◆ Pixel coordinate grounding data:
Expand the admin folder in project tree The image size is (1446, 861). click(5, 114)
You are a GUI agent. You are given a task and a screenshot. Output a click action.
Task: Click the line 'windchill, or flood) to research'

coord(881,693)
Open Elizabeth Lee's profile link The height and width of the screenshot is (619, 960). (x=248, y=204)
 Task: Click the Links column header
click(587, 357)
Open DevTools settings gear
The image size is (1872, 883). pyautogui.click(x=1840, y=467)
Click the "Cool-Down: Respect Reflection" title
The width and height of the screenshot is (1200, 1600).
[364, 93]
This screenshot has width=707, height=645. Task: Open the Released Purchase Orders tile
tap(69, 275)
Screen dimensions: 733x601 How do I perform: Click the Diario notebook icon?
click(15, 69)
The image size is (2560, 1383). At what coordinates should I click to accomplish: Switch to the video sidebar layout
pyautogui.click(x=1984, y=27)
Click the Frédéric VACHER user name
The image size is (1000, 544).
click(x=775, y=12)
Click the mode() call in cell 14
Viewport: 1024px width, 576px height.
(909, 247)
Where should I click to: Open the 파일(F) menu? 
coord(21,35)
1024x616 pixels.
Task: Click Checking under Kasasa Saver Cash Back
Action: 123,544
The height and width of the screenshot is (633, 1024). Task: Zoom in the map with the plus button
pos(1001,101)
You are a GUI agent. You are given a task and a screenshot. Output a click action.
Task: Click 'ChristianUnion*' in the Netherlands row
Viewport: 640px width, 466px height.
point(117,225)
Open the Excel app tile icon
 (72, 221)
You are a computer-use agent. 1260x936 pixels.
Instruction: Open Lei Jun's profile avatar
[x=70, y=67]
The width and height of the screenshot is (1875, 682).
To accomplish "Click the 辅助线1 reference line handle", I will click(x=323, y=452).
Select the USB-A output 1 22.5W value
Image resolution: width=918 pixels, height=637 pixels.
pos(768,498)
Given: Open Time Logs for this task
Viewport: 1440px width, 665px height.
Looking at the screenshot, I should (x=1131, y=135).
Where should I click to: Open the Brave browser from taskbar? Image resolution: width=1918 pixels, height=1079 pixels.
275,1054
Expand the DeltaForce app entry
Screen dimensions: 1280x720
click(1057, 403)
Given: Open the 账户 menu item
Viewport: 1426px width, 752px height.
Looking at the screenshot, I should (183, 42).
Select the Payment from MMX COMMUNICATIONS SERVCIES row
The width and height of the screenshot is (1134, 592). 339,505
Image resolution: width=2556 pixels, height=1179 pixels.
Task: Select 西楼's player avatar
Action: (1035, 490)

◆ WORK REQUIRED: This exercise calls for every record above to be written out again exactly.

◆ PROBLEM SOLUTION:
Expand the admin folder in project tree The image size is (1446, 861). click(5, 114)
You are a GUI agent. You are given a task and a screenshot. Output a click action.
Task: Click the line 'windchill, or flood) to research'

coord(881,693)
Open Elizabeth Lee's profile link The height and width of the screenshot is (619, 960). (x=248, y=204)
 Task: Click the Links column header
click(587, 357)
Open DevTools settings gear
The image size is (1872, 883). pyautogui.click(x=1840, y=467)
Click the "Cool-Down: Respect Reflection" title
The width and height of the screenshot is (1200, 1600).
[364, 93]
This screenshot has width=707, height=645. Task: Open the Released Purchase Orders tile
tap(69, 275)
Screen dimensions: 733x601 How do I perform: Click the Diario notebook icon?
click(15, 69)
The image size is (2560, 1383). At what coordinates should I click to accomplish: Switch to the video sidebar layout
pyautogui.click(x=1984, y=27)
Click the Frédéric VACHER user name
The image size is (1000, 544).
click(x=775, y=12)
Click the mode() call in cell 14
Viewport: 1024px width, 576px height.
(909, 247)
Where should I click to: Open the 파일(F) menu? 
coord(21,35)
1024x616 pixels.
Task: Click Checking under Kasasa Saver Cash Back
Action: 123,544
The height and width of the screenshot is (633, 1024). Task: Zoom in the map with the plus button
pos(1001,101)
You are a GUI agent. You are given a task and a screenshot. Output a click action.
Task: Click 'ChristianUnion*' in the Netherlands row
Viewport: 640px width, 466px height.
point(117,225)
Open the Excel app tile icon
 (72, 221)
You are a computer-use agent. 1260x936 pixels.
Instruction: Open Lei Jun's profile avatar
[x=70, y=67]
The width and height of the screenshot is (1875, 682).
To accomplish "Click the 辅助线1 reference line handle", I will click(x=323, y=452).
Select the USB-A output 1 22.5W value
Image resolution: width=918 pixels, height=637 pixels.
pos(768,498)
Given: Open Time Logs for this task
Viewport: 1440px width, 665px height.
Looking at the screenshot, I should (x=1131, y=135).
Where should I click to: Open the Brave browser from taskbar? Image resolution: width=1918 pixels, height=1079 pixels.
275,1054
Expand the DeltaForce app entry
Screen dimensions: 1280x720
click(1057, 403)
Given: Open the 账户 menu item
Viewport: 1426px width, 752px height.
Looking at the screenshot, I should (183, 42).
Select the Payment from MMX COMMUNICATIONS SERVCIES row
The width and height of the screenshot is (1134, 592). 339,505
Image resolution: width=2556 pixels, height=1179 pixels.
Task: Select 西楼's player avatar
Action: (1035, 490)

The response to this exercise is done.